### [About this exercise]
The records below should be printed once more, exactly as they appear.

Stored data entries
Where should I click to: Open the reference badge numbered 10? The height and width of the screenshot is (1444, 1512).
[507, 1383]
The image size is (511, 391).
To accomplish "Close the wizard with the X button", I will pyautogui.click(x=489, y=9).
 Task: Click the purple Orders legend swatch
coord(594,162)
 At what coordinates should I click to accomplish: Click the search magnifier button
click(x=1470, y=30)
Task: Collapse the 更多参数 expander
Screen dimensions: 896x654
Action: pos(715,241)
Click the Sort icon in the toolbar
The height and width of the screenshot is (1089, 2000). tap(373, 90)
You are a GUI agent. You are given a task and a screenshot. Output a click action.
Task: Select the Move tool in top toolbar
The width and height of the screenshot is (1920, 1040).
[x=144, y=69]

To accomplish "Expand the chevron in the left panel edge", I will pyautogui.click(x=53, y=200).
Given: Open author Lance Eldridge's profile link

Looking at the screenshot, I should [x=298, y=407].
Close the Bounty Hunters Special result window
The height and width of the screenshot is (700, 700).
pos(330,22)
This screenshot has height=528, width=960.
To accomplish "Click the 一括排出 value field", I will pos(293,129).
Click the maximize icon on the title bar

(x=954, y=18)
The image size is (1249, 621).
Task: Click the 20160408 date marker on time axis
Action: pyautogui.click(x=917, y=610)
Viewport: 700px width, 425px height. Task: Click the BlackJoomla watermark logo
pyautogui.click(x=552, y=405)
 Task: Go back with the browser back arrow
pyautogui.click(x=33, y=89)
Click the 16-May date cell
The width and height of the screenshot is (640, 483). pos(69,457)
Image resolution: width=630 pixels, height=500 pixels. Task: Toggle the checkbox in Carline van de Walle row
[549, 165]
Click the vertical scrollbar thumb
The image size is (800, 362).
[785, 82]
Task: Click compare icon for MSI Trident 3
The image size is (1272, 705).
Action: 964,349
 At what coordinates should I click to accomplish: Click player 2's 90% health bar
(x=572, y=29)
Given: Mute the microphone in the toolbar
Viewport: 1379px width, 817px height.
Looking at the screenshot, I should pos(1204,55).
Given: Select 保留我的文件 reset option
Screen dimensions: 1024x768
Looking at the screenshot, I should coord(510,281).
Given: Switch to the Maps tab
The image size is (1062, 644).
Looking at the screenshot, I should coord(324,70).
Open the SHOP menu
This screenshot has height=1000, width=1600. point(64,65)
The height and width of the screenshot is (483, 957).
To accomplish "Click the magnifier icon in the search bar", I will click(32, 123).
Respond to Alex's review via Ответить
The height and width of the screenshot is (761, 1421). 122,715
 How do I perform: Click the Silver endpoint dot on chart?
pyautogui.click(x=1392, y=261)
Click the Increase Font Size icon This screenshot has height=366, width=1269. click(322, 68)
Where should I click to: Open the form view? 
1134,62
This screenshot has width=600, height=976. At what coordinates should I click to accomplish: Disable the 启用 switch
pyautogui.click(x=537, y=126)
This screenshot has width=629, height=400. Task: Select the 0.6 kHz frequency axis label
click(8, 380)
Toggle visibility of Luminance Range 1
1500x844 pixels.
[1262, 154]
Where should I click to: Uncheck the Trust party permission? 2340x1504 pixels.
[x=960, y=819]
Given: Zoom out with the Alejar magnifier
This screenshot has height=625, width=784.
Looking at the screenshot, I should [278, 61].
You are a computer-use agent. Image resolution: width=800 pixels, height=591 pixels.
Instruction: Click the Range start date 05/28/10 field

### [Exercise solution]
Where should I click to: Open the reference badge numbered 10? The height and width of the screenshot is (1444, 1512).
[507, 1383]
The image size is (511, 391).
To accomplish "Close the wizard with the X button", I will pyautogui.click(x=489, y=9).
 Task: Click the purple Orders legend swatch
coord(594,162)
 At what coordinates should I click to accomplish: Click the search magnifier button
click(x=1470, y=30)
Task: Collapse the 更多参数 expander
Screen dimensions: 896x654
Action: pos(715,241)
Click the Sort icon in the toolbar
The height and width of the screenshot is (1089, 2000). tap(373, 90)
You are a GUI agent. You are given a task and a screenshot. Output a click action.
Task: Select the Move tool in top toolbar
The width and height of the screenshot is (1920, 1040).
[x=144, y=69]

To accomplish "Expand the chevron in the left panel edge", I will pyautogui.click(x=53, y=200).
Given: Open author Lance Eldridge's profile link

Looking at the screenshot, I should [x=298, y=407].
Close the Bounty Hunters Special result window
The height and width of the screenshot is (700, 700).
pos(330,22)
This screenshot has height=528, width=960.
To accomplish "Click the 一括排出 value field", I will pos(293,129).
Click the maximize icon on the title bar

(x=954, y=18)
The image size is (1249, 621).
Task: Click the 20160408 date marker on time axis
Action: pyautogui.click(x=917, y=610)
Viewport: 700px width, 425px height. Task: Click the BlackJoomla watermark logo
pyautogui.click(x=552, y=405)
 Task: Go back with the browser back arrow
pyautogui.click(x=33, y=89)
Click the 16-May date cell
The width and height of the screenshot is (640, 483). pos(69,457)
Image resolution: width=630 pixels, height=500 pixels. Task: Toggle the checkbox in Carline van de Walle row
[549, 165]
Click the vertical scrollbar thumb
The image size is (800, 362).
[785, 82]
Task: Click compare icon for MSI Trident 3
The image size is (1272, 705).
Action: 964,349
 At what coordinates should I click to accomplish: Click player 2's 90% health bar
(x=572, y=29)
Given: Mute the microphone in the toolbar
Viewport: 1379px width, 817px height.
Looking at the screenshot, I should pos(1204,55).
Given: Select 保留我的文件 reset option
Screen dimensions: 1024x768
Looking at the screenshot, I should coord(510,281).
Given: Switch to the Maps tab
The image size is (1062, 644).
Looking at the screenshot, I should coord(324,70).
Open the SHOP menu
This screenshot has height=1000, width=1600. point(64,65)
The height and width of the screenshot is (483, 957).
To accomplish "Click the magnifier icon in the search bar", I will click(32, 123).
Respond to Alex's review via Ответить
The height and width of the screenshot is (761, 1421). 122,715
 How do I perform: Click the Silver endpoint dot on chart?
pyautogui.click(x=1392, y=261)
Click the Increase Font Size icon This screenshot has height=366, width=1269. click(322, 68)
Where should I click to: Open the form view? 
1134,62
This screenshot has width=600, height=976. At what coordinates should I click to accomplish: Disable the 启用 switch
pyautogui.click(x=537, y=126)
This screenshot has width=629, height=400. Task: Select the 0.6 kHz frequency axis label
click(8, 380)
Toggle visibility of Luminance Range 1
1500x844 pixels.
[1262, 154]
Where should I click to: Uncheck the Trust party permission? 2340x1504 pixels.
[x=960, y=819]
Given: Zoom out with the Alejar magnifier
This screenshot has height=625, width=784.
Looking at the screenshot, I should [278, 61].
You are a computer-use agent. Image resolution: width=800 pixels, height=591 pixels.
Instruction: Click the Range start date 05/28/10 field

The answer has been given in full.